Happy New Years Eve, all! Edible item #34 is another “beauty bowl” of sorts. I decided to stick with the both “easy” and “healthy” trend for the moment. This one is so simple to assemble that actually, its slightly embarrassing. The taste payoff is a big one, just so yummy when compared with how quick it is to make and then be digging in mere minutes later.
The coconut curry sauce goes AWESOME smothered atop the shrimp, mixed with the subtly nutty taste of the quinoa, the crunch of the bell peppers and onions adding a great texture variety, the mango lending a surprisingly light sweetness, brightening the entire dish.

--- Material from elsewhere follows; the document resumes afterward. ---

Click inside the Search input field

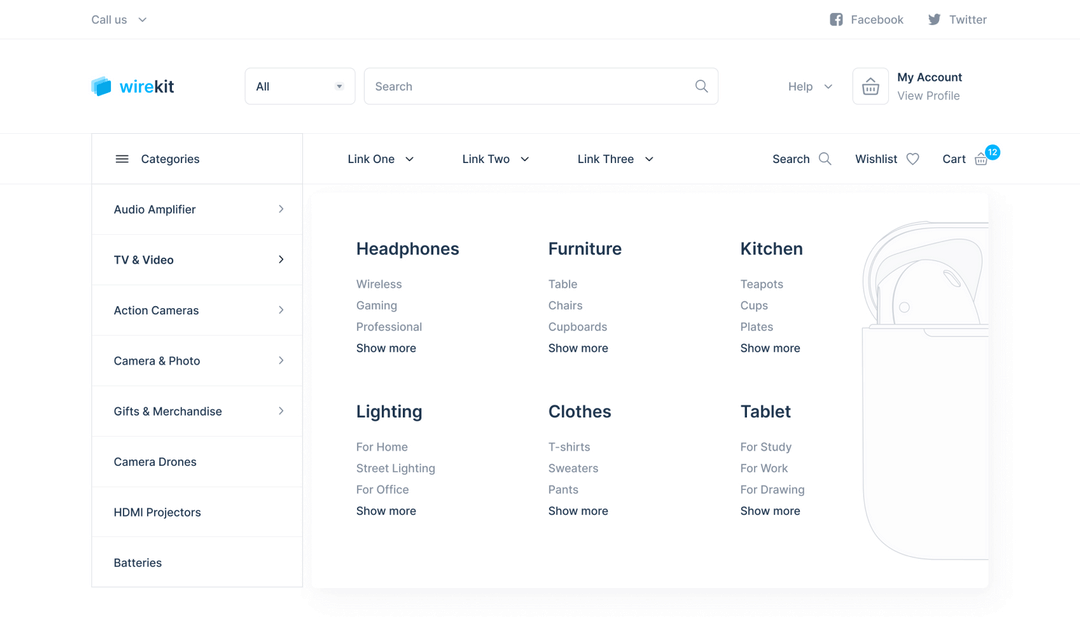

All of the flavors and textures come together really nicely, balancing one another out and playing well with each other.
The ingredients needed are:
-Quinoa, cooked (follow instructions on the packaging. I will often make a huge batch of quinoa when I do cook it, so that I am armed with leftovers over the next couple of days. This makes tossing together a variety of these easy-to-make bowls a cinch).
-Arugula or spinach
-Red onion, sliced
-Mango, cut into bite sized cubes
-Red pepper, sliced or cubed, you choose
-Coconut curry sauce (I get mine from Al Natura. You can likely find some of this at Whole Foods, or any local super market. I imagine you could also make your own as well!)
- Cook the shrimp on medium heat in a frying pan for 5-6 minutes, until no longer translucent and cooked through. Add the mushrooms into the same pan, cooking them together with the shrimp for the entire duration.
- During the last 2-3 minutes of the shrimps cooking time, add the onion and peppers into the same pan, just to soften them every so slightly. Stir everything together.
- Meanwhile, layer the bottom of a bowl with quinoa. Put a handful of greens on top of or alongside the quinoa.
- Dump the finished pan of cooked shrimp, mushrooms, pepper and onion onto the quinoa and greens.
- Spoon the cubed mango on top.
- Finish off with some coconut curry sauce.
- Stir everything together and enjoy! Absolutely delectable.